氏の著作を読むと、戦後日本は一体何を失ったのか、具体的に分かります。
 
最近感じるのは、
「戦後日本人は『卑怯を嫌う心、潔さ』を失ったのが、最も致命的な損失なのではないか」
ということです。
 
極めてシンプルながらも、これこそが日本人を日本人たらしめる精神だったのではいか、と幸田は考えます。
宗教への依存度が低い日本人だからこそ、これを失うことによる打撃が大きかった、とも言えるのではないでしょうか。
 
そして、まずはこれだけでも回復できれば、日本再建への大きな一歩を踏み出せると思います。
 
ガキの頃にさんざん読んだ、「竜馬がゆく」(司馬遼太郎著)を思い出します。
 
土佐に「まんじゅう屋長次郎」という男がいました。
聡明で向学心が強く、その才を認められて土佐藩の役人に抜擢されます。
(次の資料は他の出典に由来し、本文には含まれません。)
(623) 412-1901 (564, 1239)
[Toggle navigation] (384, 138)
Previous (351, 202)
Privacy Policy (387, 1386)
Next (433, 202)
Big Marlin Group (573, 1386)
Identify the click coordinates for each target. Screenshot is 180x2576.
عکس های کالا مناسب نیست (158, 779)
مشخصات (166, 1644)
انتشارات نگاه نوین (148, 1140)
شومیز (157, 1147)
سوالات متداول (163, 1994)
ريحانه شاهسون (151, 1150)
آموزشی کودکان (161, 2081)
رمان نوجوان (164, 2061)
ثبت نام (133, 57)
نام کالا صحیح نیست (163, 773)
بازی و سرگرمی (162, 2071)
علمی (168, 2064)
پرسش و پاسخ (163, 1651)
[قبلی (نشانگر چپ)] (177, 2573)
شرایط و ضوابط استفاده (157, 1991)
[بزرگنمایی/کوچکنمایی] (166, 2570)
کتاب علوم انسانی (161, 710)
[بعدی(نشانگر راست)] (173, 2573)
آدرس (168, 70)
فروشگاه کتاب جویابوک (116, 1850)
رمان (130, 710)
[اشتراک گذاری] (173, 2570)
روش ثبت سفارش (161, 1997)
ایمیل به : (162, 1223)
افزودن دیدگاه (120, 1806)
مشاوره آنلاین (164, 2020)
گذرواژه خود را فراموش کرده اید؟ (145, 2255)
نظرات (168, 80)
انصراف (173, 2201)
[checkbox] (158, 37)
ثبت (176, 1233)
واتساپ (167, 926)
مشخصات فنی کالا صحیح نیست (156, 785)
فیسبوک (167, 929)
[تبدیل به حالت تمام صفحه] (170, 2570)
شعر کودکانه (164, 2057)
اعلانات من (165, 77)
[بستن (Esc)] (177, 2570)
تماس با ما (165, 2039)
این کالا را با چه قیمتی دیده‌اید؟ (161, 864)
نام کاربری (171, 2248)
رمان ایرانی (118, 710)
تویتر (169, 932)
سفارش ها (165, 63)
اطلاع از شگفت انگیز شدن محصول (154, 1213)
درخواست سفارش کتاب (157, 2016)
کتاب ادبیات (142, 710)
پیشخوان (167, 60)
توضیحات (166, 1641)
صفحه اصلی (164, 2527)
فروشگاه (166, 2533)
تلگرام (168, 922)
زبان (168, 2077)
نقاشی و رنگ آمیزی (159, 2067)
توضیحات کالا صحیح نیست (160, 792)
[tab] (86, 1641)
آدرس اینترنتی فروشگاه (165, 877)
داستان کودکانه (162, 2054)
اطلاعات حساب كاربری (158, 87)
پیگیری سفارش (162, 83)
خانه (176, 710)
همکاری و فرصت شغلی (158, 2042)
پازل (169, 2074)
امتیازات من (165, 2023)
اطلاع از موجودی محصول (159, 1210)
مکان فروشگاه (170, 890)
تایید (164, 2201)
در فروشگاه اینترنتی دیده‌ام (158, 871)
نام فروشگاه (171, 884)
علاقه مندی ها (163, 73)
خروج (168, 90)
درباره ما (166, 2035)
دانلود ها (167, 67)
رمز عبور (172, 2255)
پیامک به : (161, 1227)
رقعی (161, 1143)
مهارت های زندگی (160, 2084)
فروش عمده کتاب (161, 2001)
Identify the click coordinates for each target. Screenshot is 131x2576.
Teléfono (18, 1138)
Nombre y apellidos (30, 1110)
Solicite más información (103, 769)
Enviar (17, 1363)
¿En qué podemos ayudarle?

後に坂本龍馬の亀山社中設立に参加し、海援隊において商談や事務処理に腕をふるいます。
これがやがて薩長同盟成立の下地作りに繋がり、功績を認められトーマス・グラバーより英国留学のお膳立てをしてもらえることになります。
 
図らずしもそれが、
「長次郎一人で、手柄を独占した」
と受け取られ、海援隊の仲間達から糾弾されます。長次郎はその夜、自ら腹を切って命を絶つのです。
 
彼には弁明の余地もありました。仲間を捨て、そのまま予定通り英国留学という形で逃げることも可能でした。しかし彼は、潔く自らの死を以って汚名を注ぐ、という道を選びました。
 
幸田は子供ながらに、男とはどうあるべきかを考えさせられたものです。
 
ポイントは、
「常に潔くあること。卑怯なことはしない」
という精神です。誰もがそういう精神を持っていれば、自然と他人の卑怯な振る舞いにも厳しい目が注がれ、ポジティブに世の中のことが回るし自浄作用も働きます。
 
「卑怯を嫌う心、潔さ」という視点でこの社会を眺めると、見えてくるものがありませんか?
 
卑怯なことはしない。卑怯なヤツを許さない。潔い人間を支持する。
それだけで、この国はもう一度前へ進み始めることができるのではないか、と幸田は考えます。